Нива сознавала, что не обретет свободы, пока не выяснит отношений с Ирвингом. Но как это сделать? Разве сможет она оставить его? Ее работа в картинной галерее дает слишком мало средств к существованию. Если даже она останется там – дела идут все хуже. Месяц за месяцем аукционы приносили все меньше доходов, значит, экономический крах не за горами. „Дансмор и Стрит" пока в лучшем положении, чем остальные, но рано или поздно у них тоже начнутся неприятности.

„Дансмор и Стрит" имели дело с дорогостоящими предметами домашнего обихода; семейными драгоценностями, хорошо сохранившейся обстановкой, за которую можно не заламывать сумасшедшие цены; предметами декоративного искусства; безделушками и старым серебром. Постоянными покупателями у „Дансмор и Стрит" были люди, обожающие антиквариат и предметы искусства, а также мелкие торговцы, но даже и они теперь не показывались на еженедельных аукционах.

Нива отлично понимала, что, если спад будет продолжаться, ей придется уйти одной из первых.

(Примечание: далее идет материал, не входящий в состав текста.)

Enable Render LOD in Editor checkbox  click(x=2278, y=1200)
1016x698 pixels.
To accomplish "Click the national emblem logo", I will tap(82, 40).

Мысль о том, что она будет просыпаться, не зная, куда пойти и чем заняться, ужасала ее. Она боялась потерять не только ту относительную независимость, которую давала ей работа, но и любимое дело. Ей казалось, что она постоянно ищет сокровища. Ведь случалось, что в мятой картонной коробке находили что-то редкое или ценное; случалось также, что первоначальная цена заурядного полотна взмывала до небес, когда двое покупателей, торгуясь, принимались повышать ее. У каждой вещи, поступавшей в галерею, была своя история. Нива слушала эти истории с замиранием сердца. Предметы, которые никто не считал достойными внимания, внезапно обретали особый интерес. Работа захватывала ее, Нива погружалась в нее с головой и не могла представить себе, что когда-нибудь оставит ее. Теперь она опасалась, что выбора нет.

Ворочаясь с боку на бок на огромном ложе, она лелеяла две мечты: заниматься тем, что приносит ей счастье, и зарабатывать больше денег. Она начала думать, что скажет своему боссу Обри Дансмору в тот ужасный день, когда он объявит, что ей придется оставить работу. Тогда она напомнит ему о том, что безошибочно идентифицировала полотно Рафаэля Сенета Переса, валявшееся среди заурядных работ девятнадцатого столетия. Холст удалось продать, а цена на несколько тысяч долларов превышала ту, что назначали „Дансмор и Стрит". Но Обри не будет держать Ниву, надеясь, что ей когда-нибудь снова повезет. Как говорит Ирвинг: „Ты стоишь столько, сколько тебе заплатили в последний раз". А ее последний раз был давным-давно.

Оставалась надежда на вещи Лолли Пайнс. Скорее всего, Обри не уволит ее сразу, если она займется ими. Но это не изменит ее нынешнего положения. Она должна иметь больше денег, а не ту сумму, что ей платят. Мысли ее стали ходить по кругу. Если она не может придумать, как выкрутиться, значит, не заслужила ничего другого, кроме безрадостной жизни с Ирвингом.

Ей показалось, что ключ повернулся в замке.

Она легла на спину, закрыла глаза и прислушалась. Ирвингу понадобилось ровно одиннадцать секунд, чтобы дойти от входа до дверей спальни. Тут он остановился. Она увидела полоску света, падавшую из холла. Открыв глаза, она вновь прислушалась. Полная тьма. Она подождала еще несколько минут. Ирвинг, скорее всего, включил запись автоответчика.

Вдруг что-то привлекло ее внимание. Вспыхнул огонек телефонного аппарата, стоящего на ее ночном столике, и на подушку упал тусклый красный отсвет.

Едва ли Ирвинг звонит кому-то в такой час. Может, что-то случилось? Она осторожно сняла трубку и, приложив ее к уху, услышала первую фразу Ирвинга. Затем все остальное.

Она положила трубку, не в силах держать ее. У нее тряслись руки.

Это уже не безрадостная полужизнь, а сама смерть.